» BRIEF:
Retype each entry. Leave nothing out.

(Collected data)
——

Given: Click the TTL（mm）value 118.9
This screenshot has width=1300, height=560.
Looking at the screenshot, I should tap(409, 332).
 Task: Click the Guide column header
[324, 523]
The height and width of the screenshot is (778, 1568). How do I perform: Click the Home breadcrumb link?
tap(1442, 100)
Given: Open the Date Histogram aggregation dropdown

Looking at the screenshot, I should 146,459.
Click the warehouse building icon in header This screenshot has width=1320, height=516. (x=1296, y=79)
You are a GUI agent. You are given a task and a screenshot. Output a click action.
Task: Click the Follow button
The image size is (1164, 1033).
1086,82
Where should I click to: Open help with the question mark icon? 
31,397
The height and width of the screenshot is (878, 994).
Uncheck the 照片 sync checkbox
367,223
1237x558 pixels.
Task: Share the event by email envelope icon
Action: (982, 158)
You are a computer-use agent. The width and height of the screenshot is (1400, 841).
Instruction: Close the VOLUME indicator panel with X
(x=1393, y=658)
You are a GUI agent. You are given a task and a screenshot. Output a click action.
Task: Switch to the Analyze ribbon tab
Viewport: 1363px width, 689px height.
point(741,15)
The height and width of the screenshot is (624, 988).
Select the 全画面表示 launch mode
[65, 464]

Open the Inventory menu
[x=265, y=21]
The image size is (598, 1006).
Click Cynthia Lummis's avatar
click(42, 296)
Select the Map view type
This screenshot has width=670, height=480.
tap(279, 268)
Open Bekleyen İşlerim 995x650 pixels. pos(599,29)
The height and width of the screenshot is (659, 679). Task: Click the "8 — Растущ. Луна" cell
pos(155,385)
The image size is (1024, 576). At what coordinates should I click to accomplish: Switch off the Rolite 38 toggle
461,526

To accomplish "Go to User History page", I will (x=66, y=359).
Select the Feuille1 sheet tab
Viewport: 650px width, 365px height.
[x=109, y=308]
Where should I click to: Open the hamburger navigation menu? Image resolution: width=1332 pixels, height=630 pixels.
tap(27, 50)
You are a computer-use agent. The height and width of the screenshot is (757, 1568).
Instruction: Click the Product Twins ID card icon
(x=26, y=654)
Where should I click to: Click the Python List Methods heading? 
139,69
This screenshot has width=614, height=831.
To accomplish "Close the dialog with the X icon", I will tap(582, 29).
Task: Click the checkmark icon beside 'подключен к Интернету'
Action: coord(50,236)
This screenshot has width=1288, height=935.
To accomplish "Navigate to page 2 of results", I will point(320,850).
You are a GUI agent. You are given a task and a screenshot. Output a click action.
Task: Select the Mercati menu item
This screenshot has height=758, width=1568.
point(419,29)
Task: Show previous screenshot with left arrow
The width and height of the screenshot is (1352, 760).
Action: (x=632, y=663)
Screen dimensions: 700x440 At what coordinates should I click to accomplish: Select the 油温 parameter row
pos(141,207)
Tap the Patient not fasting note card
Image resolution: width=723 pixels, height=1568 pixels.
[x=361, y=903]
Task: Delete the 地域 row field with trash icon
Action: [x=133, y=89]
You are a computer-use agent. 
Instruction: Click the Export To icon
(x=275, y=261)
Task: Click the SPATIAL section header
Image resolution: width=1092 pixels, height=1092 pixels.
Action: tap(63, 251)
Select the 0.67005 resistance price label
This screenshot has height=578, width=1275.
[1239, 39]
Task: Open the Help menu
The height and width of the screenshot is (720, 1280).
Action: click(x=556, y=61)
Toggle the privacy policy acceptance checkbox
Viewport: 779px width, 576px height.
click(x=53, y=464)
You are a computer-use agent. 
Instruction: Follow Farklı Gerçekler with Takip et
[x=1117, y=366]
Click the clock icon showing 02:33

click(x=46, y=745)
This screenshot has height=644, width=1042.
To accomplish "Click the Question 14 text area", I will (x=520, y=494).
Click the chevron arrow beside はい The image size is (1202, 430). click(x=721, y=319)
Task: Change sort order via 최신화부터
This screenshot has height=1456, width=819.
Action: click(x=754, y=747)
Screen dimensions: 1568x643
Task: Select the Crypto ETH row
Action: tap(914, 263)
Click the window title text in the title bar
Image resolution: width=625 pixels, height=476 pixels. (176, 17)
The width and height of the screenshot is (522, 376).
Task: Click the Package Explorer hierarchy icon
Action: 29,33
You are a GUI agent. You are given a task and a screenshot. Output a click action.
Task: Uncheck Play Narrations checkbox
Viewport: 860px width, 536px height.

——

» RESPONSE:
Given: Click the TTL（mm）value 118.9
This screenshot has width=1300, height=560.
Looking at the screenshot, I should tap(409, 332).
 Task: Click the Guide column header
[324, 523]
The height and width of the screenshot is (778, 1568). How do I perform: Click the Home breadcrumb link?
tap(1442, 100)
Given: Open the Date Histogram aggregation dropdown

Looking at the screenshot, I should 146,459.
Click the warehouse building icon in header This screenshot has width=1320, height=516. (x=1296, y=79)
You are a GUI agent. You are given a task and a screenshot. Output a click action.
Task: Click the Follow button
The image size is (1164, 1033).
1086,82
Where should I click to: Open help with the question mark icon? 
31,397
The height and width of the screenshot is (878, 994).
Uncheck the 照片 sync checkbox
367,223
1237x558 pixels.
Task: Share the event by email envelope icon
Action: (982, 158)
You are a computer-use agent. The width and height of the screenshot is (1400, 841).
Instruction: Close the VOLUME indicator panel with X
(x=1393, y=658)
You are a GUI agent. You are given a task and a screenshot. Output a click action.
Task: Switch to the Analyze ribbon tab
Viewport: 1363px width, 689px height.
point(741,15)
The height and width of the screenshot is (624, 988).
Select the 全画面表示 launch mode
[65, 464]

Open the Inventory menu
[x=265, y=21]
The image size is (598, 1006).
Click Cynthia Lummis's avatar
click(42, 296)
Select the Map view type
This screenshot has width=670, height=480.
tap(279, 268)
Open Bekleyen İşlerim 995x650 pixels. pos(599,29)
The height and width of the screenshot is (659, 679). Task: Click the "8 — Растущ. Луна" cell
pos(155,385)
The image size is (1024, 576). At what coordinates should I click to accomplish: Switch off the Rolite 38 toggle
461,526

To accomplish "Go to User History page", I will (x=66, y=359).
Select the Feuille1 sheet tab
Viewport: 650px width, 365px height.
[x=109, y=308]
Where should I click to: Open the hamburger navigation menu? Image resolution: width=1332 pixels, height=630 pixels.
tap(27, 50)
You are a computer-use agent. The height and width of the screenshot is (757, 1568).
Instruction: Click the Product Twins ID card icon
(x=26, y=654)
Where should I click to: Click the Python List Methods heading? 
139,69
This screenshot has width=614, height=831.
To accomplish "Close the dialog with the X icon", I will tap(582, 29).
Task: Click the checkmark icon beside 'подключен к Интернету'
Action: coord(50,236)
This screenshot has width=1288, height=935.
To accomplish "Navigate to page 2 of results", I will point(320,850).
You are a GUI agent. You are given a task and a screenshot. Output a click action.
Task: Select the Mercati menu item
This screenshot has height=758, width=1568.
point(419,29)
Task: Show previous screenshot with left arrow
The width and height of the screenshot is (1352, 760).
Action: (x=632, y=663)
Screen dimensions: 700x440 At what coordinates should I click to accomplish: Select the 油温 parameter row
pos(141,207)
Tap the Patient not fasting note card
Image resolution: width=723 pixels, height=1568 pixels.
[x=361, y=903]
Task: Delete the 地域 row field with trash icon
Action: [x=133, y=89]
You are a computer-use agent. 
Instruction: Click the Export To icon
(x=275, y=261)
Task: Click the SPATIAL section header
Image resolution: width=1092 pixels, height=1092 pixels.
Action: tap(63, 251)
Select the 0.67005 resistance price label
This screenshot has height=578, width=1275.
[1239, 39]
Task: Open the Help menu
The height and width of the screenshot is (720, 1280).
Action: click(x=556, y=61)
Toggle the privacy policy acceptance checkbox
Viewport: 779px width, 576px height.
click(x=53, y=464)
You are a computer-use agent. 
Instruction: Follow Farklı Gerçekler with Takip et
[x=1117, y=366]
Click the clock icon showing 02:33

click(x=46, y=745)
This screenshot has height=644, width=1042.
To accomplish "Click the Question 14 text area", I will (x=520, y=494).
Click the chevron arrow beside はい The image size is (1202, 430). click(x=721, y=319)
Task: Change sort order via 최신화부터
This screenshot has height=1456, width=819.
Action: click(x=754, y=747)
Screen dimensions: 1568x643
Task: Select the Crypto ETH row
Action: tap(914, 263)
Click the window title text in the title bar
Image resolution: width=625 pixels, height=476 pixels. (176, 17)
The width and height of the screenshot is (522, 376).
Task: Click the Package Explorer hierarchy icon
Action: 29,33
You are a GUI agent. You are given a task and a screenshot. Output a click action.
Task: Uncheck Play Narrations checkbox
Viewport: 860px width, 536px height.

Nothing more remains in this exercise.